The evolution of technology has brought forward new techniques to share, process and store data. This has generated new models of data (including personal data) processing, but also introduced new threats and challenges. Some of the evolving privacy and data protection challenges associated with emerging technologies and applications include: lack of control and transparency, possible reusability of data, data inference and re-identification, profiling and automated decision making.
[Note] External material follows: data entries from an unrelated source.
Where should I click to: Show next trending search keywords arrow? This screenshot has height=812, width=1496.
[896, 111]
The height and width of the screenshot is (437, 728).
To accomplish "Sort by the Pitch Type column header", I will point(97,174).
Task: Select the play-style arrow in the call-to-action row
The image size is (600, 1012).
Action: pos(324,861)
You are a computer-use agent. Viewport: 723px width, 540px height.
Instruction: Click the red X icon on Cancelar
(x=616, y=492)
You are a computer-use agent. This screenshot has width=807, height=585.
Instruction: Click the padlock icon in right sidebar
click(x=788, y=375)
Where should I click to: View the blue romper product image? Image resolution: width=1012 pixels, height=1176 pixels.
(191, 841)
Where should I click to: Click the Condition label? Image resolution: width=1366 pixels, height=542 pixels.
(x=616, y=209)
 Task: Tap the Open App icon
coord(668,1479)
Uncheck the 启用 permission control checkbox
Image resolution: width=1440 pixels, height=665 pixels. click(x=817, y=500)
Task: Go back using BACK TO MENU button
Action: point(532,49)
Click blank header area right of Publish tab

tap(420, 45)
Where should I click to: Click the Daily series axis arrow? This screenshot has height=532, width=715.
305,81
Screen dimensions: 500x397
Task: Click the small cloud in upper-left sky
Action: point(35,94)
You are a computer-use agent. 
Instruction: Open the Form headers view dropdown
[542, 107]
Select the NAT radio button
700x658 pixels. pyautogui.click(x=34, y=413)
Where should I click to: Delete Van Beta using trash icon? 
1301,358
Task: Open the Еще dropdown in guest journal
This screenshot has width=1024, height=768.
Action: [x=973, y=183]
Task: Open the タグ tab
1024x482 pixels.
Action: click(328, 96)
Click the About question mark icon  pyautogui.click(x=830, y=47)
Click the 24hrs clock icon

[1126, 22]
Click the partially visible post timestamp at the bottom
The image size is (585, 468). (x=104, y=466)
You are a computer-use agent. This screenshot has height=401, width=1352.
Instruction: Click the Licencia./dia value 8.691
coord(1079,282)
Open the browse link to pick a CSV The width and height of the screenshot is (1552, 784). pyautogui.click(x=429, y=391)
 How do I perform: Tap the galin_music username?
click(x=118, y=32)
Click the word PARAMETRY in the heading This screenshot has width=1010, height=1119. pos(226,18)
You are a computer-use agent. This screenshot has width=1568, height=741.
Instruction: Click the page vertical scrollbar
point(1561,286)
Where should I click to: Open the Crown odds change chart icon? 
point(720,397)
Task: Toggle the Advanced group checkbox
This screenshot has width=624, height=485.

The implementation of the GDPR data protection principles in such contexts is challenging as they cannot be implemented in the traditional, “intuitive” way. Processing operations must be rethought, sometimes radically (similar to how radical the threats are), possibly with the definition of new actors and responsibilities, and with a prominent role for technology as an element of guarantee. Safeguards must be integrated into the processing with technical and organisational measures. From the technical side, the challenge is to translate these principles into tangible requirements and specifications by requirements by selecting, implementing and configuring appropriate technical and organizational measures and techniques Data Protection Engineering can be perceived as part of data protection by Design and by Default. It aims to support the selection, deployment and configuration of appropriate technical and organizational measures in order to satisfy specific data protection principles. Undeniably it depends on the measure, the context and the application and eventually it contributes to the protection of data subjects’ rights and freedoms.

The current report took a broader look into data protection engineering with a view to support practitioners and organizations with practical implementation of technical aspects of data protection by design and by default. Towards this direction this report presents existing (security) technologies and techniques and discusses possible strengths and applicability in relation to meeting data protection principles as set out in Article 5 GDPR.